Due guide mi portarono alla capitale che ha lo stesso nome.  Le portai in mano finché giungemmo a duecento metri  dalle  porte  della  città, quindi  le mandai ad avvertire un segretario di corte del mio arrivo e a riferirgli che attendevo gli ordini di Sua Maestà.  Un’ora più tardi mi fu detto che Sua Maestà con tutta la famiglia reale e gli ufficiali di  corte stavano per venire incontro a ricevermi.  Mi feci avanti per un centinaio di metri e,  mentre Sua Maestà e il seguito scendevano da cavallo  e  l’imperatrice e le dame dalle carrozze,  non mi sembrò che quelle signorie dessero segni di paura o di imbarazzo.  Mi  stesi  per terra per baciare la mano a Sua Altezza e alla consorte imperiale, poi gli  dissi  che  ero  venuto  per mantenere la promessa fatta,  con il permesso del mio padrone, l’imperatore, per avere l’onore di vedere un così potente monarca e offrirgli i miei  servigi,  compatibilmente  ai doveri  che mi legavano al mio sovrano.  Ma non feci alcun riferimento al fatto che ero caduto in disgrazia,  prima di tutto  perché  non  ne avevo  avuto  la  comunicazione ufficiale e dunque avrei potuto essere totalmente all’oscuro dei progetti a mio danno né d’altra parte potevo pensare che l’imperatore di  Lilliput  avrebbe  divulgato  la  notizia mentre  non  ero  in  suo  potere;  su questo ultimo punto,  tuttavia, dovetti accorgermi presto che mi sbagliavo.  Non  starò  qui  a   infastidire   il   lettore   con   il   resoconto particolareggiato  del mio ricevimento a corte,  secondo la generosità di un così gran principe;  né ai disagi  che  dovetti  affrontare  per mancanza  di una casa e di un letto,  costretto come fui a dormire per terra avvolto nella mia coperta.

8 -GRAZIE AD UN  FORTUNATO  IMPREVISTO  L’AUTORE  TROVA  IL  MODO  DI LASCIARE  BLEFUSCU  E,  DOPO  ALCUNE TRAVERSIE,  TORNA SANO E SALVO IN PATRIA.

Tre giorni dopo il mio arrivo me ne andavo curiosando verso  la  costa nord  orientale  dell’isola,  quando  vidi  a  mezzo miglio della riva qualcosa che sembrava una barca rovesciata.  Mi levai calze e scarpe e cominciai  a  inoltrarmi  nell’acqua per due o trecento metri,  finché vidi che si trattava proprio di una barca,  che mi veniva incontro con il  flusso  della  marea  e  che  qualche tempesta aveva probabilmente strappato ad una nave.  Tornai subito alla capitale per farmi prestare da Sua Maestà venti dei più alti galeoni che gli erano rimasti dopo la perdita   della   flotta  e  tremila  marinai,   al  comando  del  suo viceammiraglio.  Mentre la flotta  salpava  per  costeggiare  l’isola, raggiunsi con una scorciatoia il posto dove avevo trovato la barca.

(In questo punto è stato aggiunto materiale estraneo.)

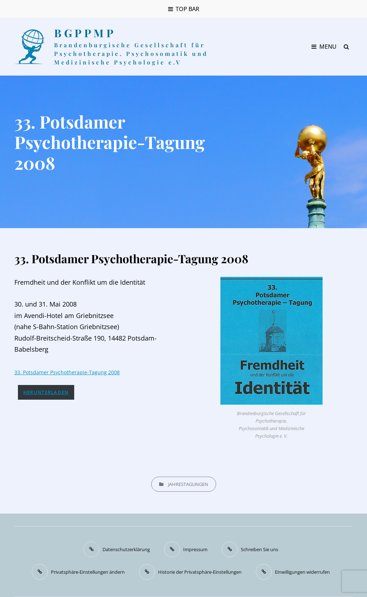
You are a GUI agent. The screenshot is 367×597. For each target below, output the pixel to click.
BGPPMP (85, 33)
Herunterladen (46, 392)
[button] (78, 572)
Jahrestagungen (188, 484)
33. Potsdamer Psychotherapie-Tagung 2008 (67, 372)
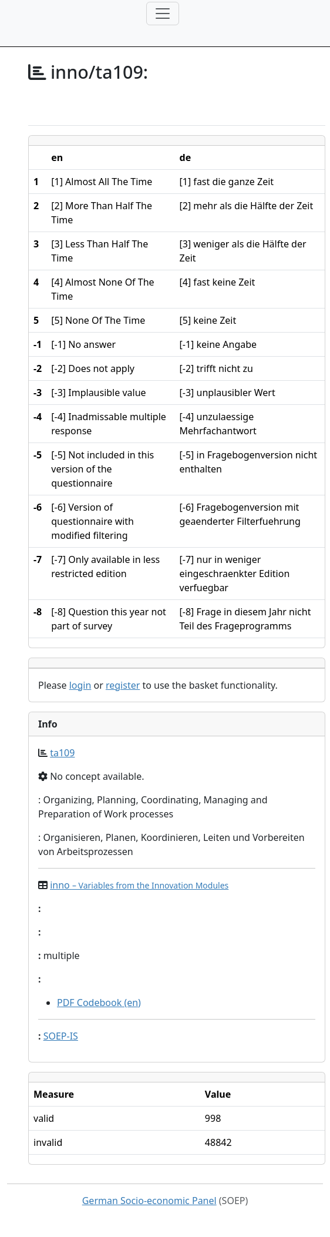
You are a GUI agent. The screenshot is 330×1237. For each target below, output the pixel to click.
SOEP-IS (60, 1036)
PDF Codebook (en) (99, 1002)
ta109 (62, 752)
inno (139, 885)
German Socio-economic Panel (149, 1200)
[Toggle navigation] (162, 13)
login (80, 685)
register (123, 685)
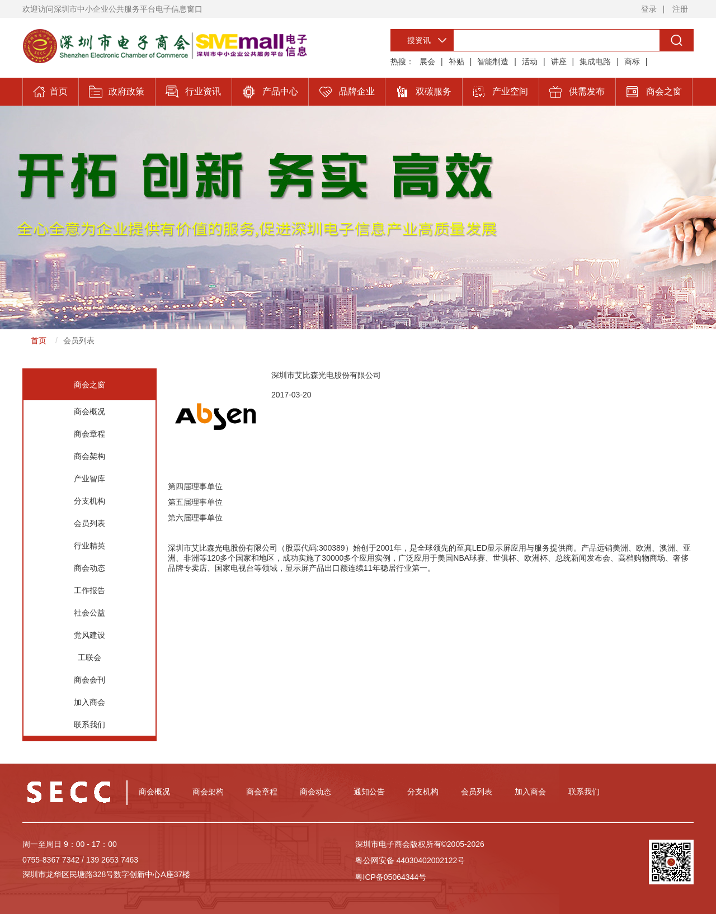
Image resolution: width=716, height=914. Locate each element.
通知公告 (369, 791)
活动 (530, 61)
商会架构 (89, 456)
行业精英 (89, 545)
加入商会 (89, 702)
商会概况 (89, 411)
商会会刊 (89, 679)
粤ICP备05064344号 (391, 877)
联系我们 (89, 724)
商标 (632, 61)
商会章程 (89, 433)
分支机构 (89, 500)
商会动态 (89, 567)
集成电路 (595, 61)
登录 (649, 8)
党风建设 (89, 635)
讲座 (559, 61)
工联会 (89, 657)
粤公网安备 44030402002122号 (410, 860)
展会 (427, 61)
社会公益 (89, 612)
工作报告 (89, 590)
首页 (38, 340)
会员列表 (79, 340)
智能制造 (492, 61)
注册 (680, 8)
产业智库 (89, 478)
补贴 (456, 61)
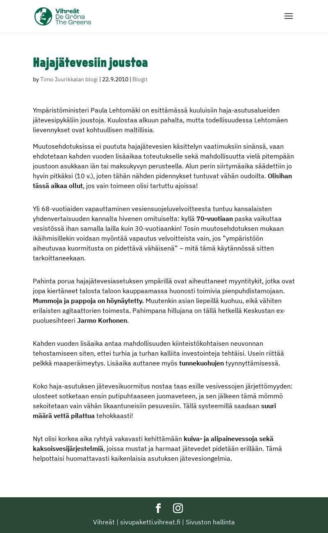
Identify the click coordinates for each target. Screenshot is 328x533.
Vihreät (104, 522)
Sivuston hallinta (210, 522)
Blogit (140, 79)
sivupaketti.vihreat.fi (150, 522)
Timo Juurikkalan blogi (69, 79)
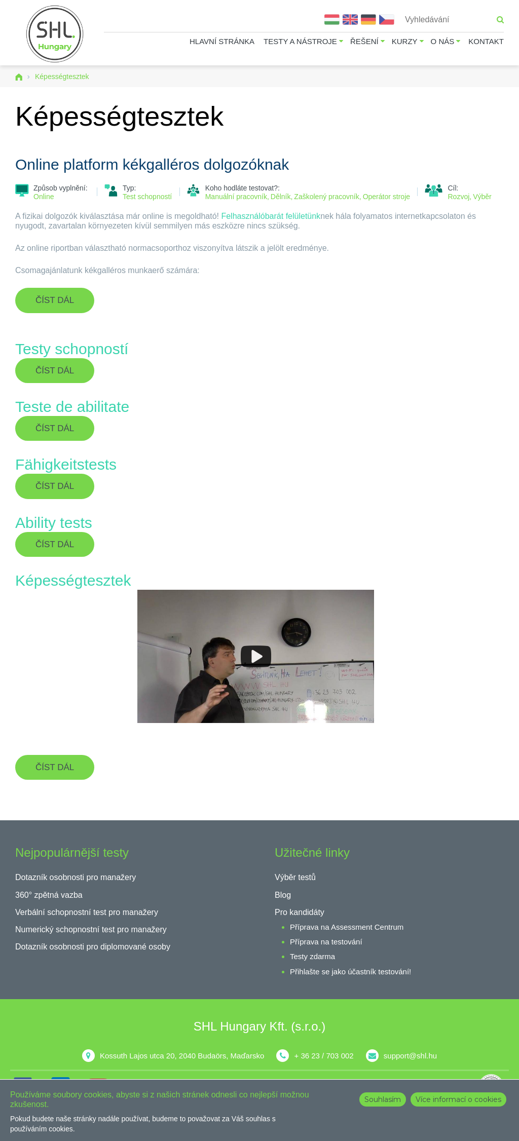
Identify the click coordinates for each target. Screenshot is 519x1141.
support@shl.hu (410, 1055)
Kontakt (486, 41)
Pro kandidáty (299, 912)
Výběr (482, 197)
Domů (18, 77)
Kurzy (405, 41)
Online (43, 197)
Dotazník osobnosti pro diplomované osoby (92, 946)
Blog (283, 895)
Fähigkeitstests (66, 464)
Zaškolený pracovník (326, 197)
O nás (443, 41)
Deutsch (368, 19)
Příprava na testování (326, 941)
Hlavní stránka (222, 41)
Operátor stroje (386, 197)
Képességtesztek (73, 580)
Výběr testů (295, 877)
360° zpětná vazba (49, 895)
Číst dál (64, 304)
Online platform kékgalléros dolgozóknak (152, 164)
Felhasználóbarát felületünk (270, 216)
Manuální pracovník (236, 197)
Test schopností (147, 197)
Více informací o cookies (458, 1099)
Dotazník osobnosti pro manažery (75, 877)
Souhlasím (382, 1099)
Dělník (281, 197)
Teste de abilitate (72, 406)
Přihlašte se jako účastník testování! (350, 971)
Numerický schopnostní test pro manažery (91, 929)
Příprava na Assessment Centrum (346, 927)
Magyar (332, 19)
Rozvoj (458, 197)
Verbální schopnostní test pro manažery (86, 912)
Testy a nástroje (300, 41)
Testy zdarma (312, 956)
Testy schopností (71, 348)
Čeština (386, 19)
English (350, 19)
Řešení (364, 41)
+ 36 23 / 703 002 (323, 1055)
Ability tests (53, 522)
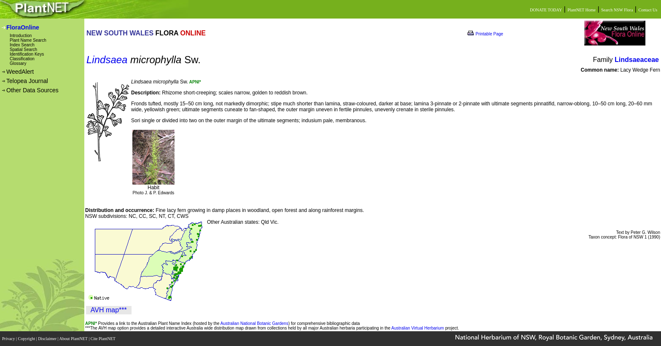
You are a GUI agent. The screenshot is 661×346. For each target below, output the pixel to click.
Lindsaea (106, 59)
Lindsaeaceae (637, 59)
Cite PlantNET (103, 338)
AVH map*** (109, 310)
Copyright (27, 338)
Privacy (9, 338)
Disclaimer (47, 338)
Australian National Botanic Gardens (254, 323)
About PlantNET (74, 338)
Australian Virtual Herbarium (417, 328)
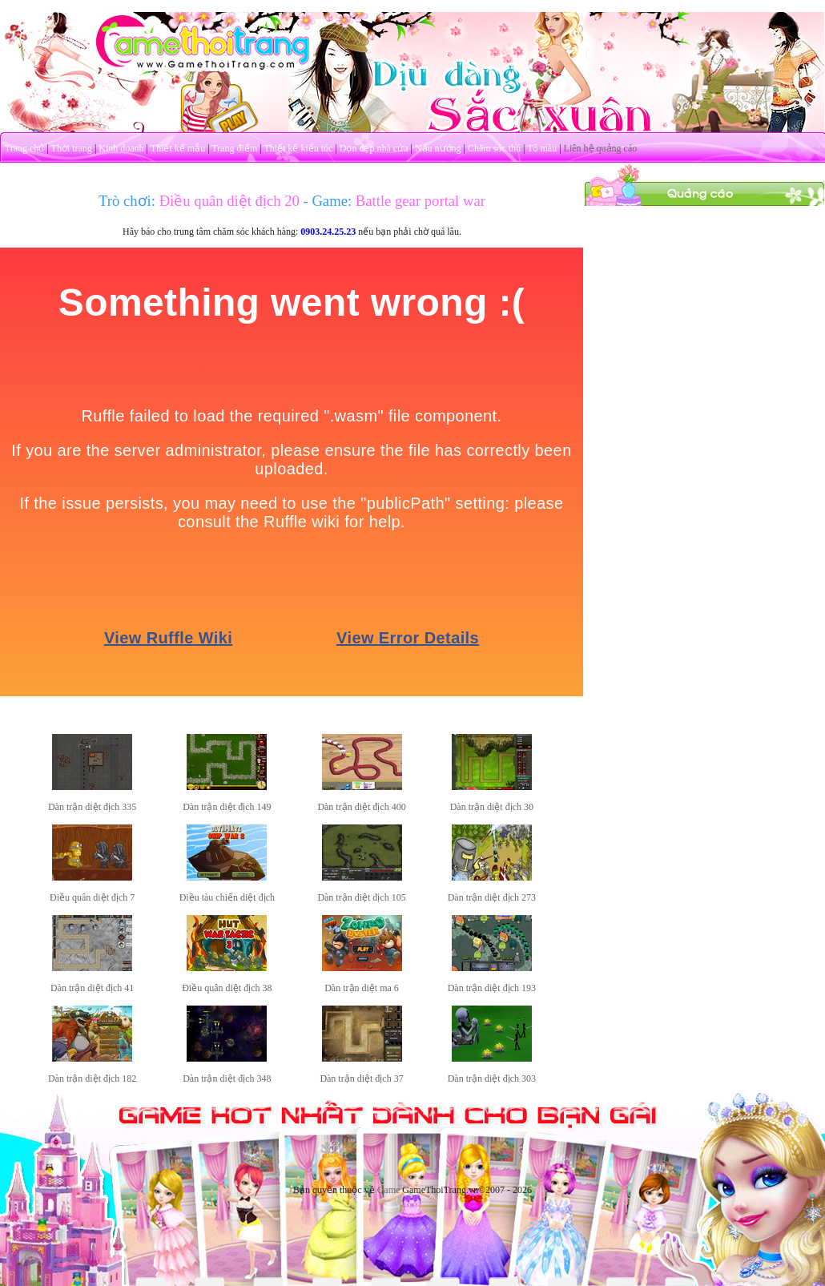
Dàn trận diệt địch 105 (361, 897)
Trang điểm (234, 148)
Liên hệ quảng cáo (601, 148)
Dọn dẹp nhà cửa (374, 148)
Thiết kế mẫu (178, 148)
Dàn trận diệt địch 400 (361, 806)
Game (388, 1189)
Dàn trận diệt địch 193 (492, 988)
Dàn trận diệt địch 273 (492, 897)
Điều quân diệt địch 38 (227, 988)
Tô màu (542, 148)
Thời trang (71, 148)
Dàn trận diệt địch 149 (227, 806)
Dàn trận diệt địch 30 (491, 806)
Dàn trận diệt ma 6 (361, 988)
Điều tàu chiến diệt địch (227, 897)
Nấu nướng (438, 148)
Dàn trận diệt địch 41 (92, 988)
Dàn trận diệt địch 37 (361, 1078)
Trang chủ (25, 148)
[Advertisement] (705, 307)
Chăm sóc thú (494, 148)
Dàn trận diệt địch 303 (492, 1078)
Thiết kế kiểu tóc (298, 148)
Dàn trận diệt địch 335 (92, 806)
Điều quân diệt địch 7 (92, 897)
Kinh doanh (121, 148)
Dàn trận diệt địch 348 (227, 1078)
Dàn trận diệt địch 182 (92, 1078)
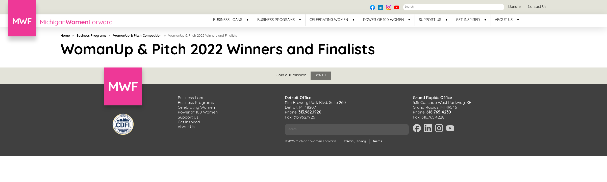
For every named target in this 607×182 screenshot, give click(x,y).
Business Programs (276, 20)
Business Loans (227, 20)
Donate (514, 7)
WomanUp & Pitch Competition (137, 35)
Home (65, 35)
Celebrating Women (329, 20)
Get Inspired (468, 20)
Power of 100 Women (383, 20)
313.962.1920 (309, 112)
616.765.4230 (438, 112)
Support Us (430, 20)
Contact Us (537, 7)
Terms (377, 141)
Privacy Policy (355, 141)
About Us (504, 20)
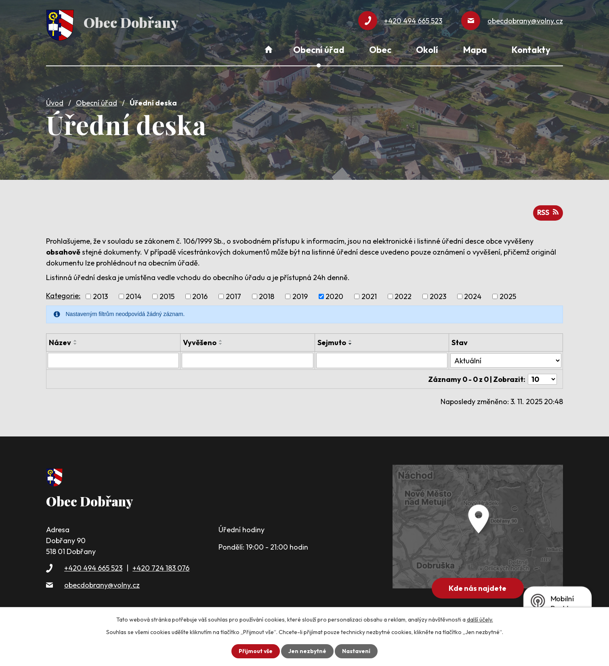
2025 (508, 295)
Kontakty (531, 49)
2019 (300, 295)
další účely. (480, 619)
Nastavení (356, 651)
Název (60, 341)
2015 (167, 295)
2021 (369, 295)
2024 (472, 295)
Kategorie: (63, 294)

La marea  l’aveva portata ancora più vicina alla riva.  I marinai d’altra parte erano  tutti  provvisti  di  cordame  che  avevo  in  precedenza attorcigliato  insieme  per renderlo più resistente.  All’arrivo delle navi,  mi spogliai e camminai nell’acqua fino a un cento  metri  dalla barca;  qui fui costretto a fare una bella nuotata per raggiungerla. I marinai mi lanciarono un capo della corda che legai stretta all’anello di prua della barca,  mentre l’altro  capo  venne  legato  a  uno  dei vascelli.  Ma mi sembrò subito una fatica improba, perché non riuscivo a destreggiarmi nell’acqua dove non toccavo.  Dovetti  quindi  nuotare dietro  la  barca,  spingendola  con  una  mano più spesso che potevo, finché,  aiutato dalla marea,  riuscii a raggiungere il punto dove  si toccava.  Mi  fermai  per  prendere  fiato  qualche minuto,  poi detti un’altra spinta alla barca con l’acqua  che  mi  arrivava  ormai  alle ascelle.  Il  più  ormai era fatto e non mi rimase che tirare fuori il cordame stivato in una nave,  legando  la  barca  al  traino  di  nove velieri che mi erano accanto. Con il favore del vento, le mie spinte e il  traino  delle navi,  portammo la barca a non più di quaranta metri dalla riva e qui, aspettata la bassa marea, la trascinai in secco. Con l’aiuto di duemila uomini,  fornii di  corde  e  paranchi,  riuscii  a rimetterla  con la chiglia sulla sabbia e fu allora che mi accorsi che era leggermente danneggiata.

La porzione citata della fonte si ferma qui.